### Exercise description
Every line containing "will" should be copied out. Go through the entries and find them.
*** The input ***
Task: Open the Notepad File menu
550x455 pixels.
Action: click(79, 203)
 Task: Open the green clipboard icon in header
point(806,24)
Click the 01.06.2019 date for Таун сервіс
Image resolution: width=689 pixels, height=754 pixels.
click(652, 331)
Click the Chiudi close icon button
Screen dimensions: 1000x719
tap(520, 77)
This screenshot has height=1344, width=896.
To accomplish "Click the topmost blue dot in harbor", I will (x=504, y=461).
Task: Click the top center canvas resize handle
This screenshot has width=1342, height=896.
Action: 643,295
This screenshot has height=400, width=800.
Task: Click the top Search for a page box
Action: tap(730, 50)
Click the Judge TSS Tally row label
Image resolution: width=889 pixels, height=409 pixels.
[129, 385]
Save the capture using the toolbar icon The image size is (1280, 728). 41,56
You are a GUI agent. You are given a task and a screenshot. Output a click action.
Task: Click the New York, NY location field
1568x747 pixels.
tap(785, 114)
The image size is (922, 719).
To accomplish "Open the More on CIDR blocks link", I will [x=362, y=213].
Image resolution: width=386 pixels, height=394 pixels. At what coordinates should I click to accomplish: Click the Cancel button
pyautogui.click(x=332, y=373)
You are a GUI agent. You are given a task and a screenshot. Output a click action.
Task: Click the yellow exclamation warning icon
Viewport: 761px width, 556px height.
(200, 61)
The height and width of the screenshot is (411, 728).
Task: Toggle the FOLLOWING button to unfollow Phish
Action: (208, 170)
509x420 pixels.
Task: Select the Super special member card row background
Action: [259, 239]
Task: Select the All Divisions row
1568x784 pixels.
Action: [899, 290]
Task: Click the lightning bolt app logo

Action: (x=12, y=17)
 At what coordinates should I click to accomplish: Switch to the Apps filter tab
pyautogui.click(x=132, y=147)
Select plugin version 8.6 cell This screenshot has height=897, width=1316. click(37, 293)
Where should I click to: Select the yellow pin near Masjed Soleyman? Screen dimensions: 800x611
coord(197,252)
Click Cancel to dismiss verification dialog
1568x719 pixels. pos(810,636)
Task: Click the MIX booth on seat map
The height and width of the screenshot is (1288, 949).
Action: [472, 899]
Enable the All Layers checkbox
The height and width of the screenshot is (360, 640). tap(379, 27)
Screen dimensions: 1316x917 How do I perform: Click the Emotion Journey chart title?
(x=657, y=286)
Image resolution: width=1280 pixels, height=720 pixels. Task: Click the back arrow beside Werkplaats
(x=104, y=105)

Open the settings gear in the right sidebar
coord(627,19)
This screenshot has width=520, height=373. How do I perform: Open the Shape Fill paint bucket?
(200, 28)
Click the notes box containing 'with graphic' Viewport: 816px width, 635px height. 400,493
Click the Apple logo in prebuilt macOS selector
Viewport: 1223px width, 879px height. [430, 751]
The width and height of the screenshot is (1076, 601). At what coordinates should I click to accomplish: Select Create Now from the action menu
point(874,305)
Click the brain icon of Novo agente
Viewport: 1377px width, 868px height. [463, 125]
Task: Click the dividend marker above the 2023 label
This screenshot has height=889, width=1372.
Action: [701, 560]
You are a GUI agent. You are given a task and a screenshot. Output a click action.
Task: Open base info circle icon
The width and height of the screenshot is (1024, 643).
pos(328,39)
*** End of The input ***
### Result of this exercise
To accomplish "Click the topmost blue dot in harbor", I will (x=504, y=461).
To accomplish "Open the More on CIDR blocks link", I will [x=362, y=213].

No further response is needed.